SOURCE PASSAGE:
U.S. Pat. No. 3,811,237 discloses a raised floor system in which the floor panels have a bearing layer of wood particles. However, when used as intended, potential differences between the floor panel materials and the users can lead to electrostatic charging and discharging. In U.S. Pat. No. 3,811,237, the underside is therefore covered with a sheet metal panel, while the top side is covered with a carpet material that extends beyond the face side of the panel to the underside, allowing the electrostatic charge to be transported from the top to the bottom of the panel and then dissipated into the ground via the metal supports.

Alternatively, edging strips made of an electrically conductive plastic material can be used on the floor panels to dissipate the charge. This is described, for example, in DE 20 2007 017 234 U1 and EP 1 696 038 A2. Electrical resistances of the edging strip of 10² up to 109 ohm are preferred because too high conductivity is undesirable. The edging strips are typically about 0.5 mm thick and are usually attached to the side surface of the base panel using a hot-melt adhesive. In addition to dissipating electrostatic charge, the edging strips also serve to protect the edges of the floor panels.

In the prior art, plastics, preferably thermoplastic materials, are usually used as material for the edging strip. The use of acrylonitrile-butadiene-styrene copolymer or polyvinyl chloride is widespread, but other thermoplastic polymers can also be used.

In order to obtain electrically conductive edging strips, DE 20 2012 100 911 U1 proposes, on the one hand, the use of polymeric materials that are themselves conductive due to the presence of conjugated double bonds, such as polyaniline, polypyrrole, polythiophene, and others. On the other hand, DE 20 2012 100 911 U1 proposes to make polymers that are not electrically conductive themselves conductive by adding a carbon-based or metal-based conductivity additive.

By adding the above-mentioned conductivity additives, the properties of the resulting edging bands regularly change such that they produce noises, so-called creaking or squeaking noises, when they rub against one another. In addition to the electrostatic charge that occurs when walking on raised floors, which can be reduced by conductive edges, another problem with raised floors is that creaking noises occur when walking on the raised floors, which are caused by the relative movement of the elements to one another. Various approaches have been proposed in the prior art to improve the creaking behavior of raised floor elements provided with edging strips made of an electrically conductive plastic material.

DE 20 2007 017 234 U1, for example, proposes adding graphite to the material of the edging strip. This is supposed to reduce creaking by allowing the edging strips to slide more easily against one another.

To reduce creaking noises, WO 2014/076665 A1 proposes a coating made of UV varnishes, ESH varnishes or UV water-based varnishes, which is electrically conductive and is supposed to prevent footstep and creaking noises. However, applying a varnish requires an additional method step. Also, the varnish must dry, which can give rise to further occupational safety requirements.

EP 1 696 083 A2, in turn, proposes providing edging strips with a texturing having a roughness depth of about 10 to 40 μm on the surface which are supposed to reduce the noise in raised floor panels having the edging strips lying opposite one another. However, introducing a texturing requires an additional method step, for example an embossing step. Furthermore, abrasion is a problem in such texturing.

From the above it follows that edging strips, in particular raised floor edging strips with improved creaking behavior are desirable. The object of the present invention is therefore to improve the creaking behavior of a corresponding edging strip. Ideally, the edging strip can also be manufactured more easily.

GIVEN INFORMATION:
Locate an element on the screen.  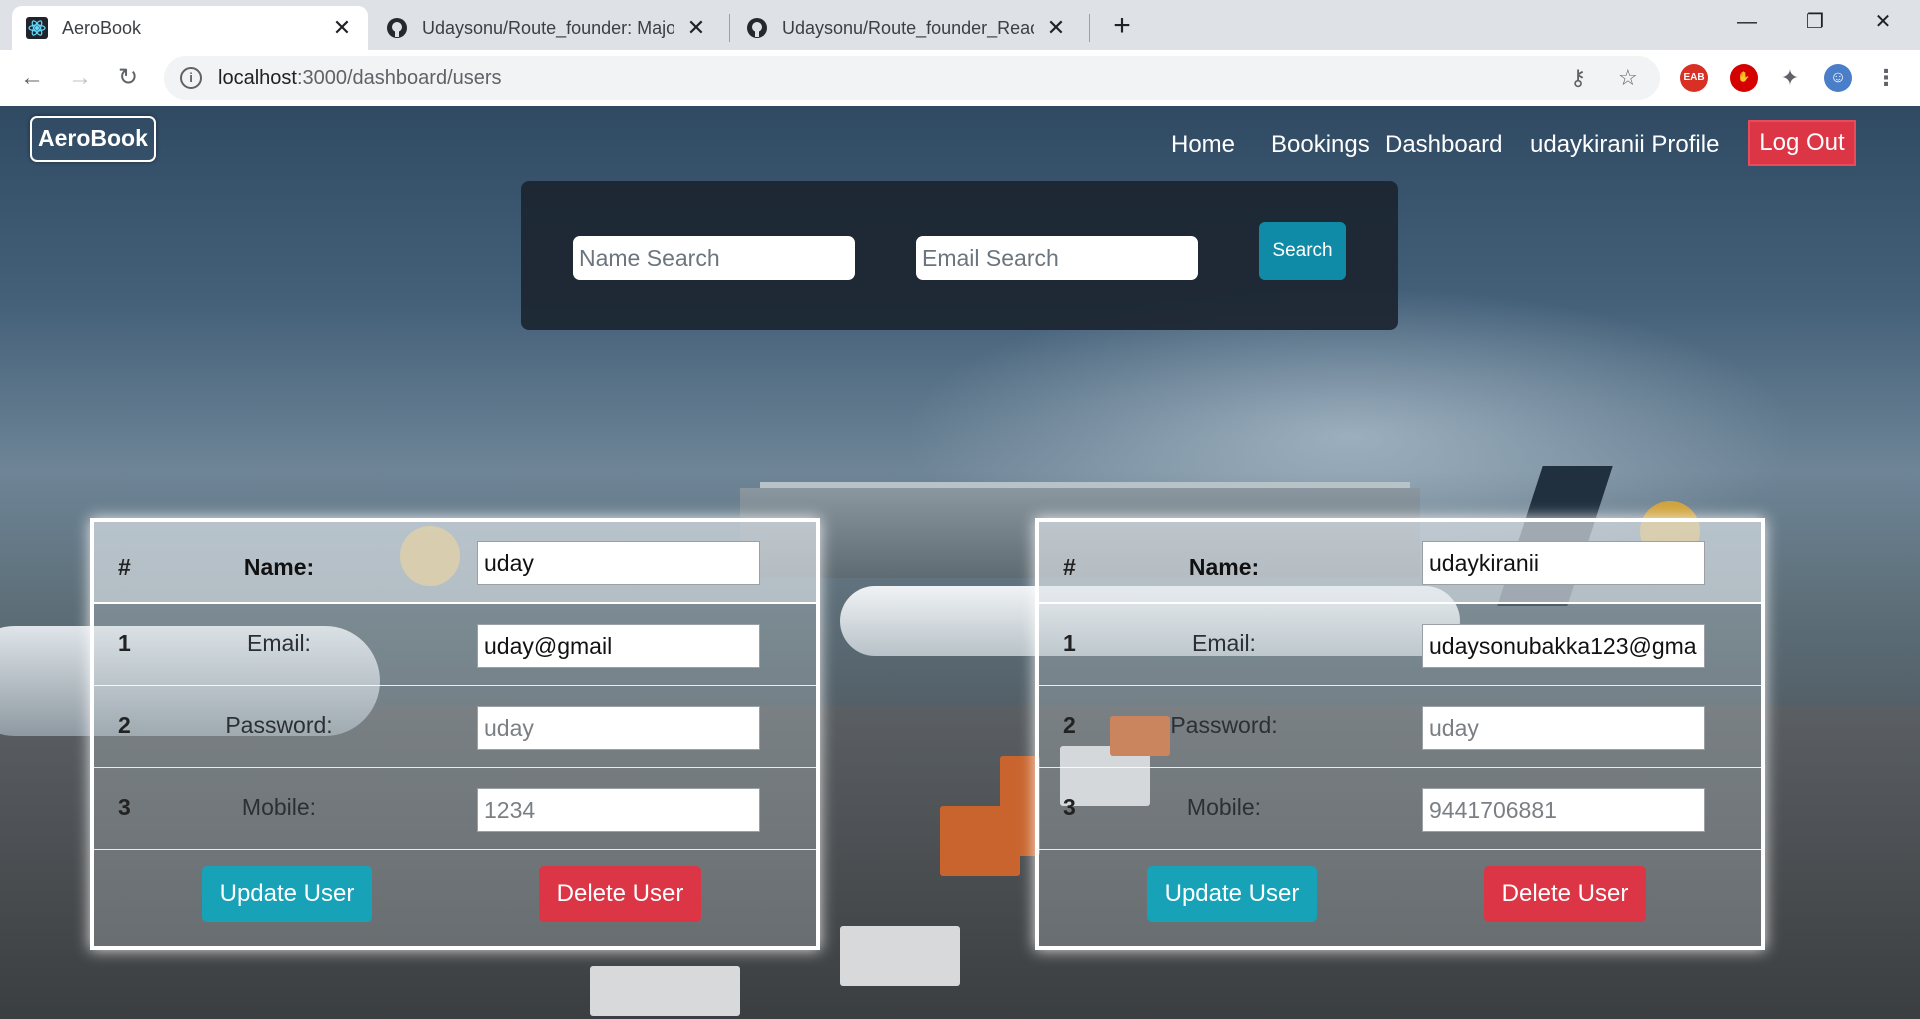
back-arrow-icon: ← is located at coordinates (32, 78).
==
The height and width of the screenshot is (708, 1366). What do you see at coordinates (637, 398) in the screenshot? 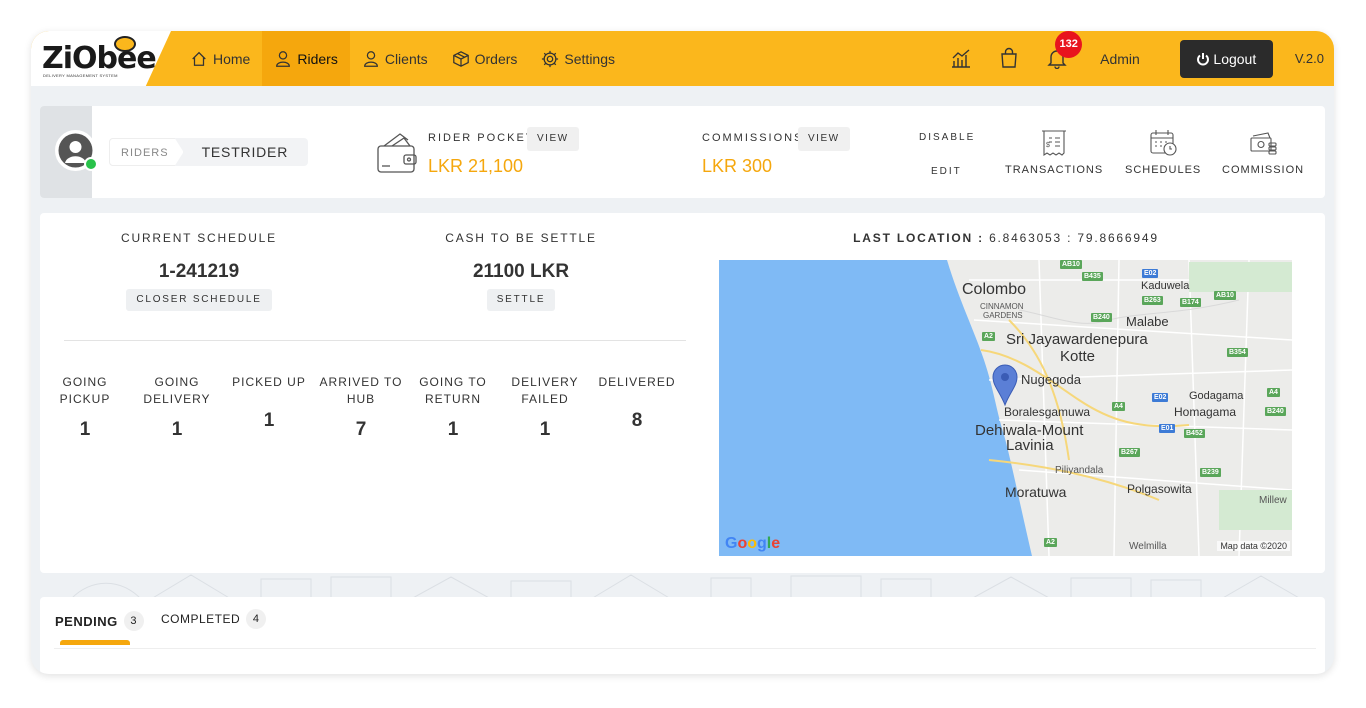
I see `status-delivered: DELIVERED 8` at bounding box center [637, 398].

EXERCISE:
Answer these questions from the raised floor passage above.
(a) How thick are the edging strips typically, and how are they usually attached to the base panel?
(b) What does DE 20 2007 017 234 U1 propose adding to the edging strip material to reduce creaking?
(c) Which kinds of varnish does WO 2014/076665 A1 propose for the coating?

TASK OUTPUT:
(a) About 0.5 mm thick; they are usually attached to the side surface of the base panel with a hot-melt adhesive.
(b) Graphite.
(c) UV varnishes, ESH varnishes or UV water-based varnishes.